Please write out the data below once more, exactly as it stands.
+===+
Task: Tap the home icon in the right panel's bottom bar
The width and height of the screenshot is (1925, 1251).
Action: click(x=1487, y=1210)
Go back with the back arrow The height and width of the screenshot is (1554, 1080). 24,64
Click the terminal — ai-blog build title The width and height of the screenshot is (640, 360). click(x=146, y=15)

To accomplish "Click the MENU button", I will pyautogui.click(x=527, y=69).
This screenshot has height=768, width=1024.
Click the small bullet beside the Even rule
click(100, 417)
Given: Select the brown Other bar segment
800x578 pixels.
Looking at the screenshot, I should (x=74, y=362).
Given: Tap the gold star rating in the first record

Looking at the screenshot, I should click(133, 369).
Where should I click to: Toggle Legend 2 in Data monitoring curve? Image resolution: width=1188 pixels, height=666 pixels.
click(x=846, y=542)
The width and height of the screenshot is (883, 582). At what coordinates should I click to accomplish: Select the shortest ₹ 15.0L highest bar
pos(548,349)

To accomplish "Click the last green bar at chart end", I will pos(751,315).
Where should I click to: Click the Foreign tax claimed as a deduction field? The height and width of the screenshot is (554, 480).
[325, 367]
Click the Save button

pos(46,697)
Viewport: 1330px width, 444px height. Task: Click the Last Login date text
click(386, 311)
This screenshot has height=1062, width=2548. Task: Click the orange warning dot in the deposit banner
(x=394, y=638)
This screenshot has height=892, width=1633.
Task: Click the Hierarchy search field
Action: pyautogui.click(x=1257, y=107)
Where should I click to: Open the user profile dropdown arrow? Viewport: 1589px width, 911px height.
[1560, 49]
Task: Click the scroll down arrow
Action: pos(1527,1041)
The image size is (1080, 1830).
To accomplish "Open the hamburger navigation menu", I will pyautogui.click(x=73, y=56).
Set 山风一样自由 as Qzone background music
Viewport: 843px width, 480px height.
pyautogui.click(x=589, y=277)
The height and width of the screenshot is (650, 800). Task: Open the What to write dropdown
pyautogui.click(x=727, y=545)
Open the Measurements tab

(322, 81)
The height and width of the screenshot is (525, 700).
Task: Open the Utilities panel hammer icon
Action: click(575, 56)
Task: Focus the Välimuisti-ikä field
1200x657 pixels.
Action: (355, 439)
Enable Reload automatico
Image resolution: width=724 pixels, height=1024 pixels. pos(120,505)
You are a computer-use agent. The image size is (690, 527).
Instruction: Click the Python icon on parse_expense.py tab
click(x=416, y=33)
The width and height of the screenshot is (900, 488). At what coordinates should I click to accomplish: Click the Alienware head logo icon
+===+
EXPECTED ANSWER
Task: Tap the home icon in the right panel's bottom bar
The width and height of the screenshot is (1925, 1251).
Action: click(x=1487, y=1210)
Go back with the back arrow The height and width of the screenshot is (1554, 1080). 24,64
Click the terminal — ai-blog build title The width and height of the screenshot is (640, 360). click(x=146, y=15)

To accomplish "Click the MENU button", I will pyautogui.click(x=527, y=69).
This screenshot has height=768, width=1024.
Click the small bullet beside the Even rule
click(100, 417)
Given: Select the brown Other bar segment
800x578 pixels.
Looking at the screenshot, I should (x=74, y=362).
Given: Tap the gold star rating in the first record

Looking at the screenshot, I should click(133, 369).
Where should I click to: Toggle Legend 2 in Data monitoring curve? Image resolution: width=1188 pixels, height=666 pixels.
click(x=846, y=542)
The width and height of the screenshot is (883, 582). At what coordinates should I click to accomplish: Select the shortest ₹ 15.0L highest bar
pos(548,349)

To accomplish "Click the last green bar at chart end", I will pos(751,315).
Where should I click to: Click the Foreign tax claimed as a deduction field? The height and width of the screenshot is (554, 480).
[325, 367]
Click the Save button

pos(46,697)
Viewport: 1330px width, 444px height. Task: Click the Last Login date text
click(386, 311)
This screenshot has height=1062, width=2548. Task: Click the orange warning dot in the deposit banner
(x=394, y=638)
This screenshot has height=892, width=1633.
Task: Click the Hierarchy search field
Action: pyautogui.click(x=1257, y=107)
Where should I click to: Open the user profile dropdown arrow? Viewport: 1589px width, 911px height.
[1560, 49]
Task: Click the scroll down arrow
Action: pos(1527,1041)
The image size is (1080, 1830).
To accomplish "Open the hamburger navigation menu", I will pyautogui.click(x=73, y=56).
Set 山风一样自由 as Qzone background music
Viewport: 843px width, 480px height.
pyautogui.click(x=589, y=277)
The height and width of the screenshot is (650, 800). Task: Open the What to write dropdown
pyautogui.click(x=727, y=545)
Open the Measurements tab

(322, 81)
The height and width of the screenshot is (525, 700).
Task: Open the Utilities panel hammer icon
Action: click(575, 56)
Task: Focus the Välimuisti-ikä field
1200x657 pixels.
Action: (355, 439)
Enable Reload automatico
Image resolution: width=724 pixels, height=1024 pixels. pos(120,505)
You are a computer-use agent. The image size is (690, 527).
Instruction: Click the Python icon on parse_expense.py tab
click(x=416, y=33)
The width and height of the screenshot is (900, 488). At what coordinates should I click to accomplish: Click the Alienware head logo icon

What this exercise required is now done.